What Took the Media So Long?—Cindy Sheehan is not a recent phenomenon, even though the mainstream media are treating her as such. She began speaking out after her son Casey’s death on April 4, 2004, forming a small organization, Gold Star Families for Peace, and contributing to the antiwar website LewRockwell.com. In March, The Nation featured Sheehan on its cover, asking whether she, along with other grieving military families, constituted “The New Face of Protest.” In June she testified at the Democrats’ unofficial hearings on the Downing Street Memo.
But it took a sweltering August in Crawford, Texas, for the press corps finally to pay attention. “Certainly Sheehan has caught a wave, and the ranch stakeout was very clever,” Washington Post reporter Dana Milbank admitted in an online chat. “But she has been seeking publicity for more than a year (she even held a protest outside the Post a few weeks ago because she didn’t like something I’d written) and for the most part, the media ignored her.
“My sense is, something of a perfect storm has developed: low polling numbers for Iraq, and Bush on Iraq, a surge in the violence, struggles over the constitution, and the Bush vacation providing a vacuum.”
Iraq Withdrawal Gains Support—Russ Feingold (D-WI) shook up the pro-war establishment in both parties last week, becoming the first senator to introduce a deadline for withdrawing all US troops from Iraq by the end of 2006. Last June, Feingold—who voted against the war and the Patriot Act—called on President Bush to articulate a plan for winning the war and bringing US troops home. But over the course of 15 town hall meetings held with constituents back home in Wisconsin during the August recess, Feingold became convinced of the need for bolder action.
“It’s almost as if talking about completing the mission in Iraq has become ‘taboo,'” Feingold said in a sharply worded statement. “It’s time for senators and Members of Congress, especially those from my own party, to be less timid while this Administration neglects urgent national security priorities in favor of staying a flawed policy course in Iraq.”
Republican war critic Chuck Hagel (R-NE) heard similar echoes of disenchantment with the war from “rock solid, conservative Republicans” while traveling across the deep-red state of Nebraska last week. “We are seen as occupiers, we are targets,” Hagel said on his road trip. “We have got to get out.
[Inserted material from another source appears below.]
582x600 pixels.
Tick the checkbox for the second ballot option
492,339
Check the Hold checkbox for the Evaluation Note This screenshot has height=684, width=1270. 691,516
I don’t think we can sustain our current policy, nor do I think we should.”
On the Sunday talk shows, Hagel and Feingold stepped up criticism of hawkish members of their parties. “The Democrats are making the same mistake they made in 2002,” said Feingold, “to let the Administration intimidate them into not opposing this war, when so many of us knew it wasn’t a good idea. And same thing with this taboo on talking about a timeline. It doesn’t make sense.” Added Vietnam vet Hagel, “What I think the White House does not yet understand—and some of my colleagues—the dam has broke on this policy. . . . The longer we stay there, the more similarities [to Vietnam] are going to come together.”
Both Hagel and Feingold are considered potential presidential candidates for 2008, underscoring the reality that the Bush White House cannot easily dismiss the facts on the ground in Iraq or the shift in public opinion at home.
Siberia Is Melting—“The world’s largest frozen peat bog is melting,” says a fascinating and disturbing article on NewScientist.com. A million square kilometers of frozen tundra in western Siberia have metamorphosed into a mass of shallow lakes the size of Germany and France combined. This discovery was made by researchers from Oxford and Tomsk State universities. They found, in the words of botanist Sergei Kirpotin, “an ecological landslide that is probably irreversible and undoubtedly connected to global warming.”
Frigid western Siberia is already experiencing one of the world’s most intense heat waves, disrupting peat bogs that date back 11,000 years, since the end of the last Ice Age.
If the bogs remain as water, they could release billions of tons of methane—a toxin twenty times as potent as the greenhouse gas carbon dioxide—straight into the atmosphere. It’s another global-warming catastrophe in the making, and one that the Bush administration is likely to ignore.